**WHAT IS ASKED:** Rescale the stretch of records from the line containing "Click the pump model 'ЭЦВ-10' cell" through the line containing "pos(205,173)", and give only those lines again, requests included. Multiply each coordinate in the answers by 1.05 and round to whole numbers, with halves rounded up.

::: DATA IN THIS EXERCISE :::

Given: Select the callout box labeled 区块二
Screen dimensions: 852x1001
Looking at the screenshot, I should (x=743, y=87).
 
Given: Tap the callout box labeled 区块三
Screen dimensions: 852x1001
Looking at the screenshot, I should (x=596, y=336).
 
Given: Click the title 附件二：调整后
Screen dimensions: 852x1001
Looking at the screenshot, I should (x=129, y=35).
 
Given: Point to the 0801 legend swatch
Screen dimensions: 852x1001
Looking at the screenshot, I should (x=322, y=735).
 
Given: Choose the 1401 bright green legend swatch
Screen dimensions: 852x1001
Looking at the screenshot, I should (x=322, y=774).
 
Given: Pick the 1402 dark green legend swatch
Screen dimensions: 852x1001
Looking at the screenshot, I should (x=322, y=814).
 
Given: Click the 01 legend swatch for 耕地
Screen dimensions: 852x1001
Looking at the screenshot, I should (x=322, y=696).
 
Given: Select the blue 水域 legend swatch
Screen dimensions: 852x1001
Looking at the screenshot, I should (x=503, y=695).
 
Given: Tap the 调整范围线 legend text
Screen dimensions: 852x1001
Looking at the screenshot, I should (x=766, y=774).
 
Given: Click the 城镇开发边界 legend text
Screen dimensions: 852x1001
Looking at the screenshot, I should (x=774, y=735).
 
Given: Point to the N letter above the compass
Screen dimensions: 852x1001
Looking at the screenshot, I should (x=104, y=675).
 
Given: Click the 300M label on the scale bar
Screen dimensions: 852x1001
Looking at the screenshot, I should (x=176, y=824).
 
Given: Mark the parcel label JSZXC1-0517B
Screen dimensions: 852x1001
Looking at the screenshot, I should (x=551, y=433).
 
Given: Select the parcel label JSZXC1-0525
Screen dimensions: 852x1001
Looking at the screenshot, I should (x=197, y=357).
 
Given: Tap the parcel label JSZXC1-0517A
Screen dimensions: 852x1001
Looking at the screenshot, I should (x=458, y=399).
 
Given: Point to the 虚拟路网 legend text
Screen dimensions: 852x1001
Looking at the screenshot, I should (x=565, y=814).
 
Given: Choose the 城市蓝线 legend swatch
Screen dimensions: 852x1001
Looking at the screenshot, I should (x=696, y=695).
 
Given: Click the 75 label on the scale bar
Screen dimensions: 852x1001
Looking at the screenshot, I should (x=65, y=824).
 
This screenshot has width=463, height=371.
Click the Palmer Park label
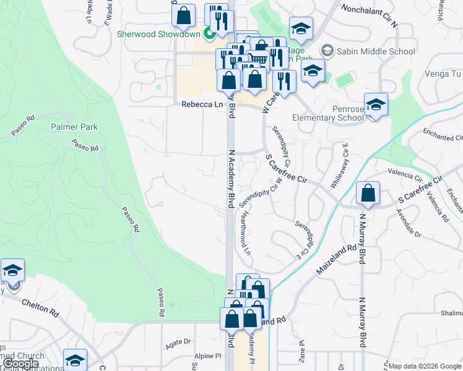[74, 127]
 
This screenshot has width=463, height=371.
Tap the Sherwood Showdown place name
[159, 34]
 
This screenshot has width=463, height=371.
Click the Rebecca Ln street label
[202, 105]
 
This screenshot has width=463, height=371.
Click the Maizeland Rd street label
[337, 258]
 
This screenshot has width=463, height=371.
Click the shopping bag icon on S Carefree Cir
[368, 193]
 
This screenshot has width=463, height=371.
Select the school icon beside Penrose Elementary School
[375, 104]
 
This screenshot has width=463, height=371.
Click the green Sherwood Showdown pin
[210, 34]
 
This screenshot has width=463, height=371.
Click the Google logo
[21, 364]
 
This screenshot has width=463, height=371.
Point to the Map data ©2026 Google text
[425, 366]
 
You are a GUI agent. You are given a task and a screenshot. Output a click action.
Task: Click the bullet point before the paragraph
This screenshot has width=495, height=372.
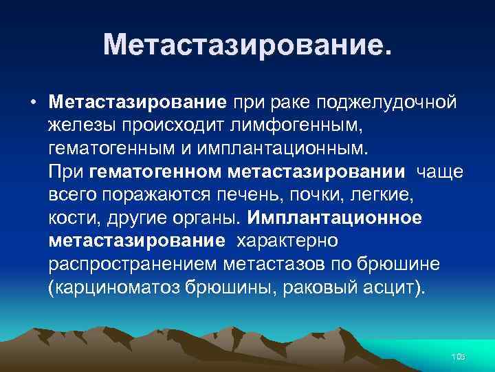click(x=33, y=104)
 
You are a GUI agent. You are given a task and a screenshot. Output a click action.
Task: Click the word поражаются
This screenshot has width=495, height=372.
click(x=148, y=194)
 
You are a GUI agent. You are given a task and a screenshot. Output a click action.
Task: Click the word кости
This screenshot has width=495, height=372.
click(x=72, y=218)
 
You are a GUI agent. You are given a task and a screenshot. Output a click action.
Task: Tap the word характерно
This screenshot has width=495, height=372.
click(x=287, y=240)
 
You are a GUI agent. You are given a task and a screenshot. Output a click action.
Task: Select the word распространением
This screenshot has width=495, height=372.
click(x=134, y=263)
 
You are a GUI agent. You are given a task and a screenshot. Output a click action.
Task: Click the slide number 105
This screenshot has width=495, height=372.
click(x=457, y=356)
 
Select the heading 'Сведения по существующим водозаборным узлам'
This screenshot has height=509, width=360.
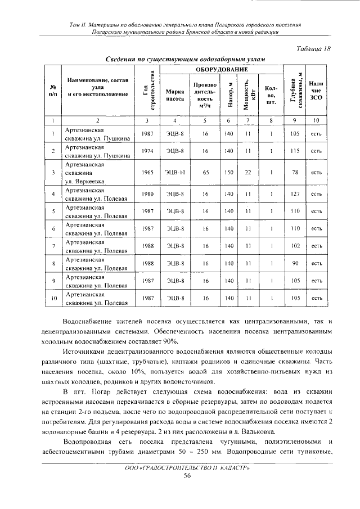pos(185,58)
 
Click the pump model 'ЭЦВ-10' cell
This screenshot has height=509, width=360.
pos(175,173)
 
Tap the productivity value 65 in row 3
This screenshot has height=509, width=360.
pos(205,173)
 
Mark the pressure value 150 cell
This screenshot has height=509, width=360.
pos(228,173)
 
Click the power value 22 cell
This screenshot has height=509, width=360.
pos(248,173)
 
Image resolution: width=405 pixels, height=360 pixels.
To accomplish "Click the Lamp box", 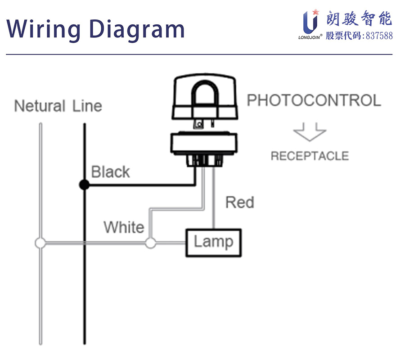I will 213,243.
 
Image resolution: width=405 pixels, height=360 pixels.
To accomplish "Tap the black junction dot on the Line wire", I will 84,184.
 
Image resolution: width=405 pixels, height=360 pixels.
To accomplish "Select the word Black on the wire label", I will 110,172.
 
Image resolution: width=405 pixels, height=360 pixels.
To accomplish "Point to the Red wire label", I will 239,202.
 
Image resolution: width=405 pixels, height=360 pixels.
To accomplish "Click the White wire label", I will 124,227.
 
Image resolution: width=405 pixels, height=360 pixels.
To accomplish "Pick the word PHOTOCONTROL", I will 314,100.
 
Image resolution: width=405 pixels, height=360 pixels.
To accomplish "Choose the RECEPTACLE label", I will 309,156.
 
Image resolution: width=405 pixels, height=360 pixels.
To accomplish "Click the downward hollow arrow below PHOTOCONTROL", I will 309,132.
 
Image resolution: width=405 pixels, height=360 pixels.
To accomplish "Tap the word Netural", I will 40,106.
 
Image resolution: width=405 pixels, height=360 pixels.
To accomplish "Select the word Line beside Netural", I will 87,106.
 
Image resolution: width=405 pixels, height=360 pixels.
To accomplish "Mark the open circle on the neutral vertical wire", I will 40,243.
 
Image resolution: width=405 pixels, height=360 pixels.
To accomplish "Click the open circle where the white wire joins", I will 150,243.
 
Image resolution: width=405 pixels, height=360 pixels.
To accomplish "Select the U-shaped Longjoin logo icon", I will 310,21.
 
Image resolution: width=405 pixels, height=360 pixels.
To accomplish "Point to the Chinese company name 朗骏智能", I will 359,19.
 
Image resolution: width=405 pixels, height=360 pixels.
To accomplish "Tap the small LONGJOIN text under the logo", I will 309,38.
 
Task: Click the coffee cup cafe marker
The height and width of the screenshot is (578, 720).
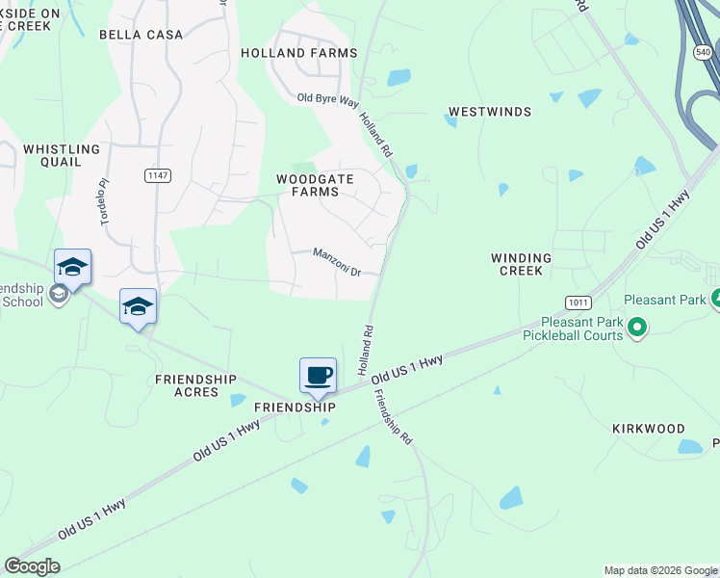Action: pos(318,375)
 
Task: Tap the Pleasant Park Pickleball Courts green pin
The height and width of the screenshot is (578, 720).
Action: pos(636,329)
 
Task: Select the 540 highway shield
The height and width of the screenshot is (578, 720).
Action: pos(703,52)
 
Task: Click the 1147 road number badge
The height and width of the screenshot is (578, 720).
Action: pos(157,174)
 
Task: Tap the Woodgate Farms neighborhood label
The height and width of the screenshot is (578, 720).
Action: pos(315,185)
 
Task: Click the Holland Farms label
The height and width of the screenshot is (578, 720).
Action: pos(298,53)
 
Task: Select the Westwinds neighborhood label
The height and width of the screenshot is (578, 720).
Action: pos(490,112)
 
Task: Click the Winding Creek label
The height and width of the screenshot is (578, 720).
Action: pos(521,264)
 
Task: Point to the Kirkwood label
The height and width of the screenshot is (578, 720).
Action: pos(649,429)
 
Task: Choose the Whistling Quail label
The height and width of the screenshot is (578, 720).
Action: pos(62,156)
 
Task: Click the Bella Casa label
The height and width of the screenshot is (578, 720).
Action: pos(141,35)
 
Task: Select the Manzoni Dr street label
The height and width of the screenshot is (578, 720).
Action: pos(336,261)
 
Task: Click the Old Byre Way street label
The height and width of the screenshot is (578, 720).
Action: pos(326,99)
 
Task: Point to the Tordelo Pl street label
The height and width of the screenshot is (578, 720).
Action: pos(103,201)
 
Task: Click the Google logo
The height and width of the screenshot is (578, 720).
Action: pos(32,566)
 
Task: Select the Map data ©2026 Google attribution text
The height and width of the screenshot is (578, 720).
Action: pos(660,570)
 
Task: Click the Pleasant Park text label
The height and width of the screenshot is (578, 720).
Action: pos(665,300)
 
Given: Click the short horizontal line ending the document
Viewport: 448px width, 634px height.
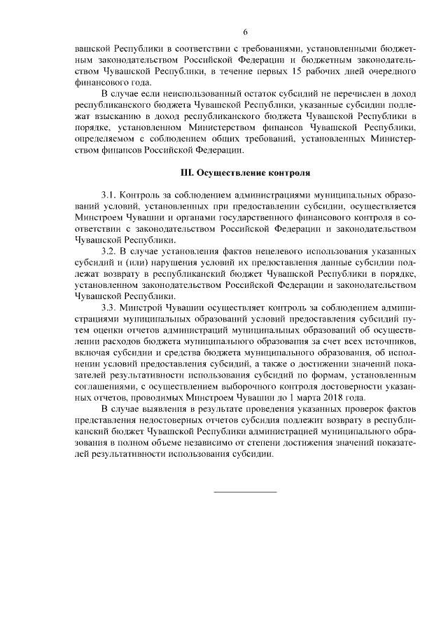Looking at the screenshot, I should click(x=245, y=491).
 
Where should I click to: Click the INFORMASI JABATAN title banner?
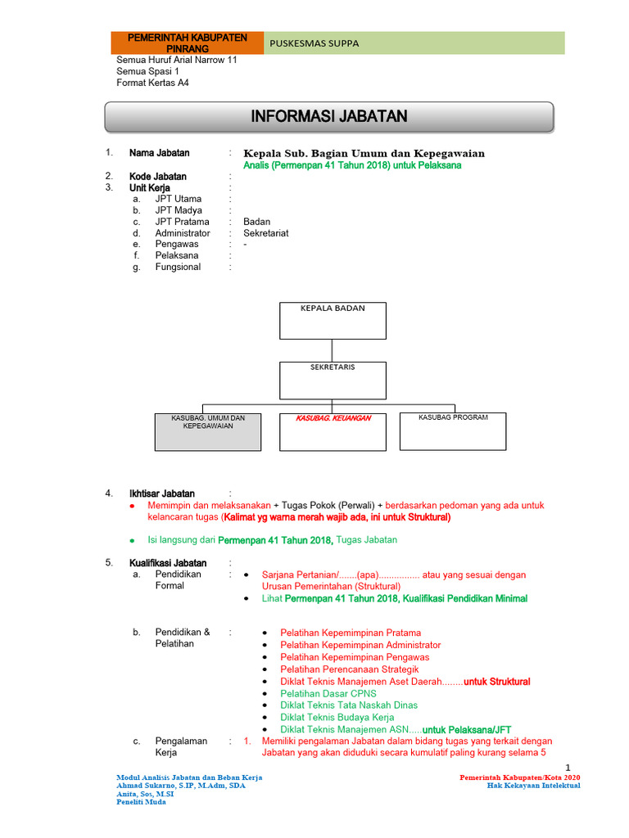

:::

**RESPONSE TO THIS TASK:**
Click the pump model 'ЭЦВ-10' cell
This screenshot has height=509, width=360.
pos(184,182)
 
Tap the productivity value 65 in row 3
This screenshot has height=509, width=360.
pos(215,182)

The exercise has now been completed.